# kostenloser Webspace+Subdomain: PHP,SQL, Email (mit Catch-All)! Kennt wer einen?



## BigChicken (14. Dezember 2005)

Hi,

weiß net ob die Frage hier richtig ist.. aber ich bin schon länger auf der Suche   !
Brauche.. wie schon im Titel beschrieben nen WebSpace der PHP kann, MySQL wäre schön ist aber kein Muss, FTP-Zugriff.. und ganz wichtig (woran es auch bei den meisten Anbietern scheitert): ne Catch-All Email Adresse. Mir reicht da schon ne SubDomain aus.. aber irgendwie konnte ich mich auf den Seiten mit Catch-All nicht anmelden.. bzw. einige schreiben das es geht... aber da gibt es nichts.

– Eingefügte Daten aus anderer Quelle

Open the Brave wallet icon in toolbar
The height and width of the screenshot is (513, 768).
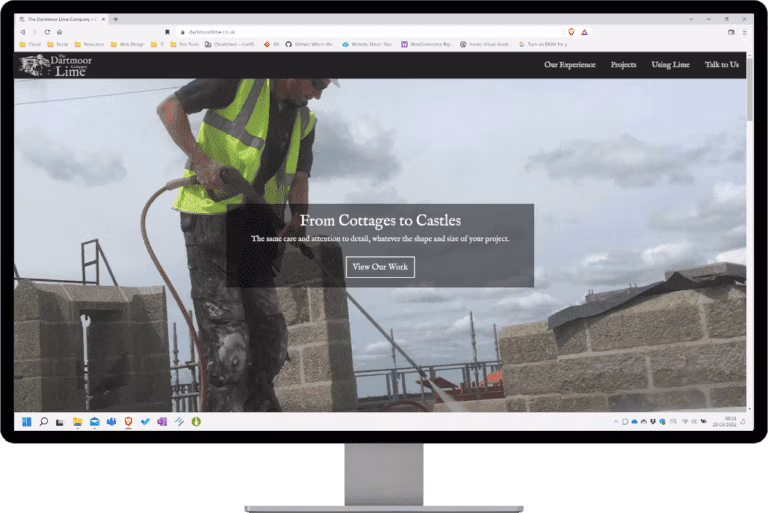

Hm.. aber vielleicht kennt ja hier wer einen kostenlosen Anbieter.. den er schon getestet hat.. und wo das alles geht !

Danke schonmal...
                                  BigChicken


----------



## Fanthom (17. Dezember 2005)

Versuchs mal da: ---> Klicken

Webspace, FTP, MySQL, sollte eigendlich erstmal reichen...

Lang lebe die Freiheit,
Fanthom


----------



## DDSD (17. Dezember 2005)

Da kenne ich ein paar Freehoster:

http://www.funpic.de
http://www.cybton.com
http://www.cwcity.de
http://www.ksp-info.de
http://www.ohost.de (fast wie funpic, selbe Betreiber)
http://www.3hoster.de

edit: hab ein bisschen erweitert


----------